--- start Material provided ---

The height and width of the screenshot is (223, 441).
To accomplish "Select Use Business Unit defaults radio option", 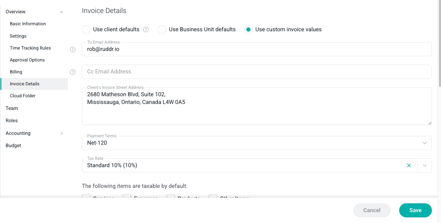I will click(x=162, y=29).
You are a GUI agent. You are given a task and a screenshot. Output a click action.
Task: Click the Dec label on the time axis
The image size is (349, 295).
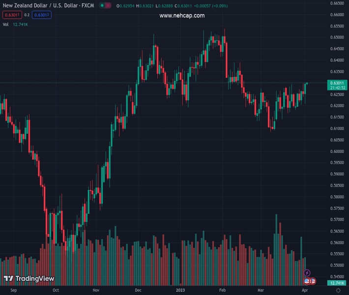point(138,291)
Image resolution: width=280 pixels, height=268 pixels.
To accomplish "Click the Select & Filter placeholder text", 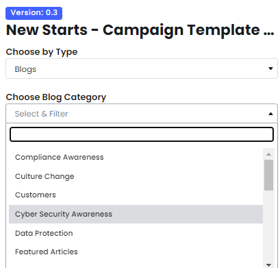I will click(41, 114).
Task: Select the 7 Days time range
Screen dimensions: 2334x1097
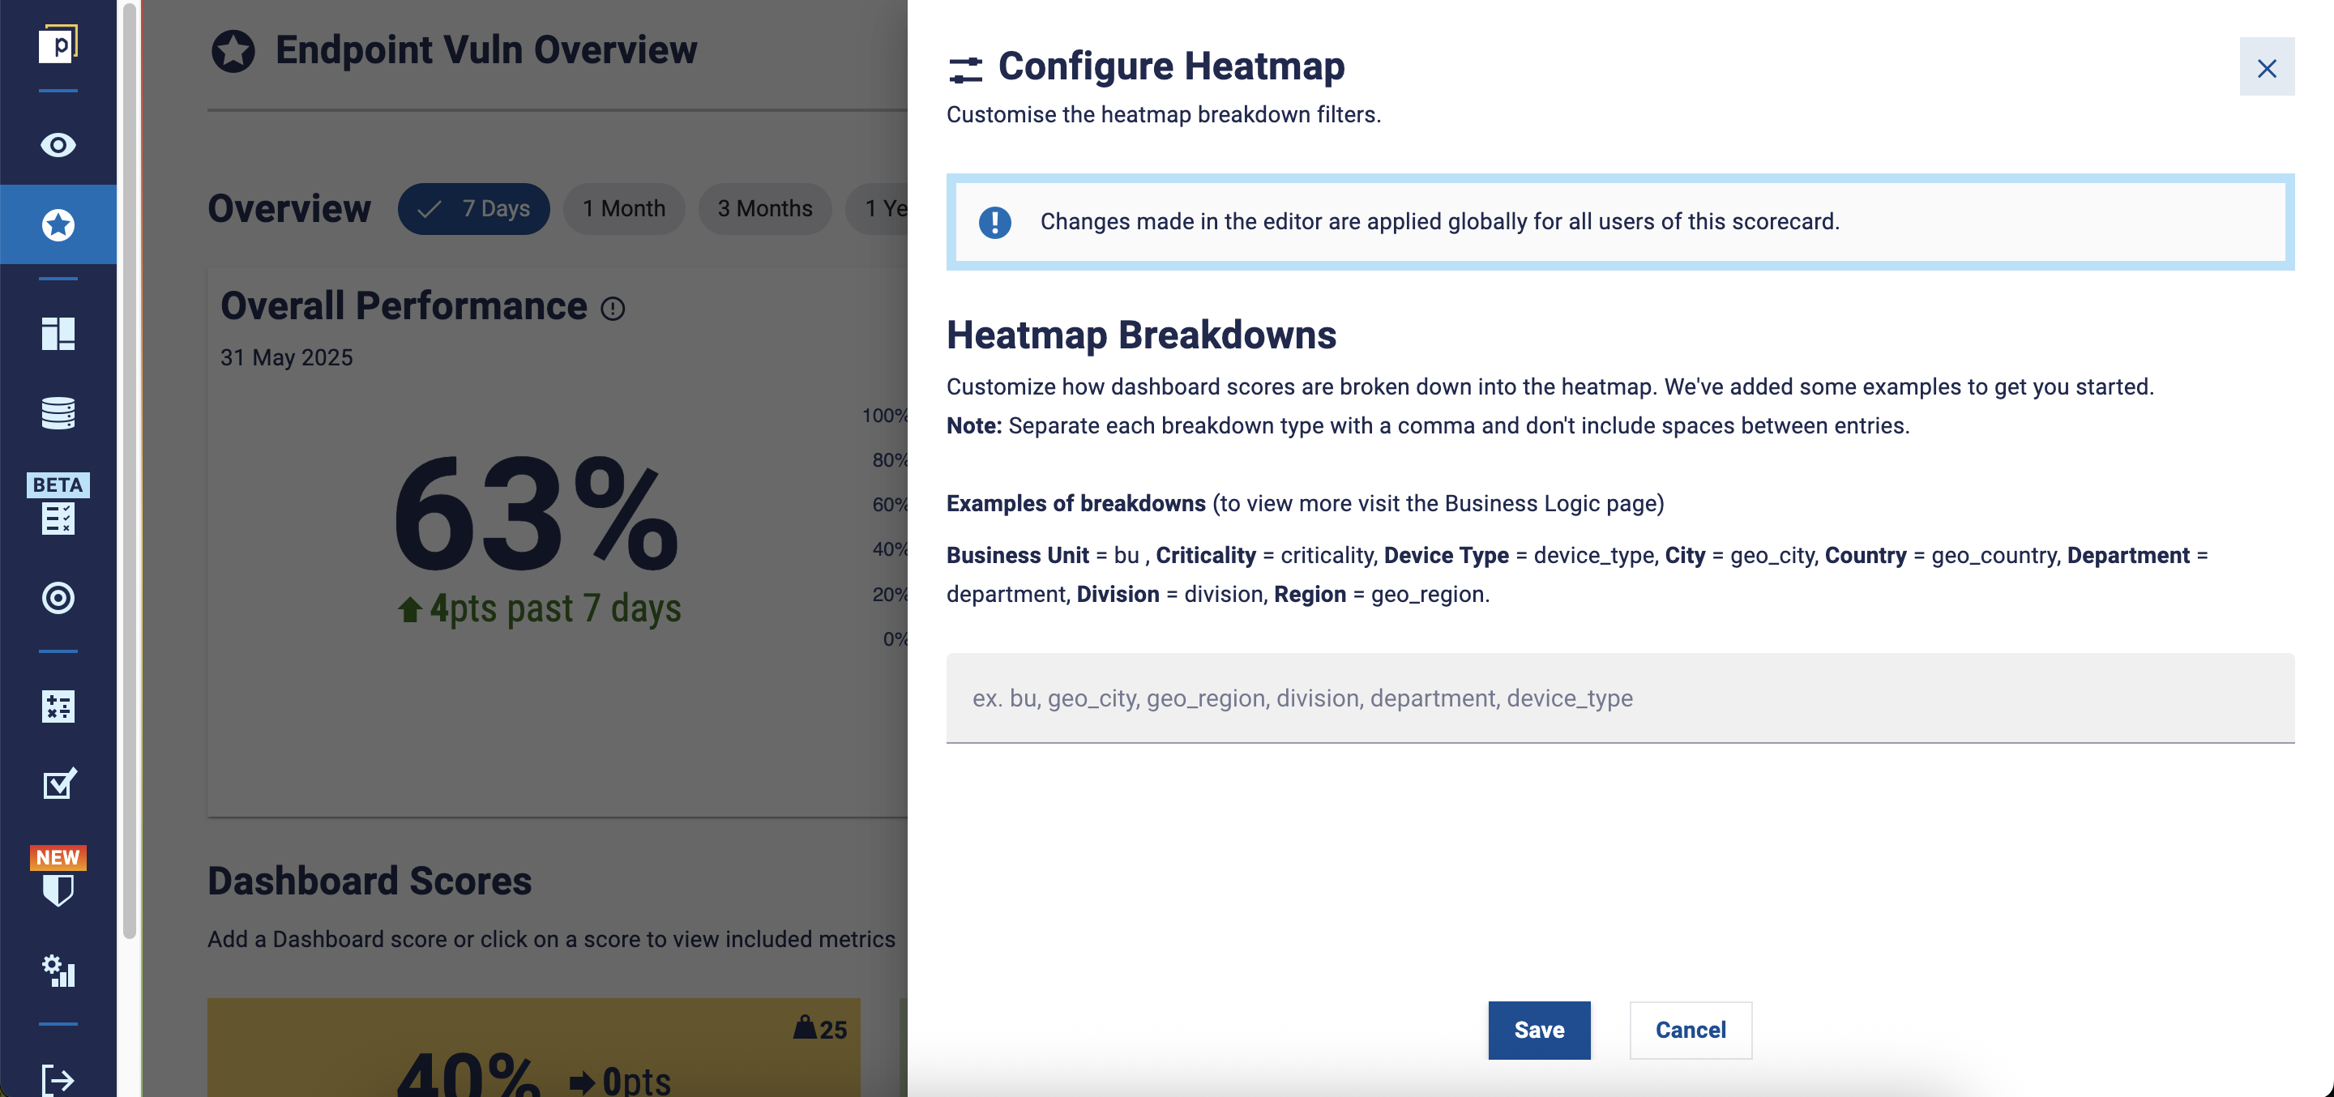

--- end Material provided ---

**Stated exercise:** Write out the lines above, word for word, from the one containing "You are a GUI" down to the one containing "point(138,291)", including both ends, and leave the pictures out.

**Result for this exercise:**
You are a GUI agent. You are given a task and a screenshot. Output a click action.
Task: Click the Dec label on the time axis
The image size is (349, 295).
point(138,291)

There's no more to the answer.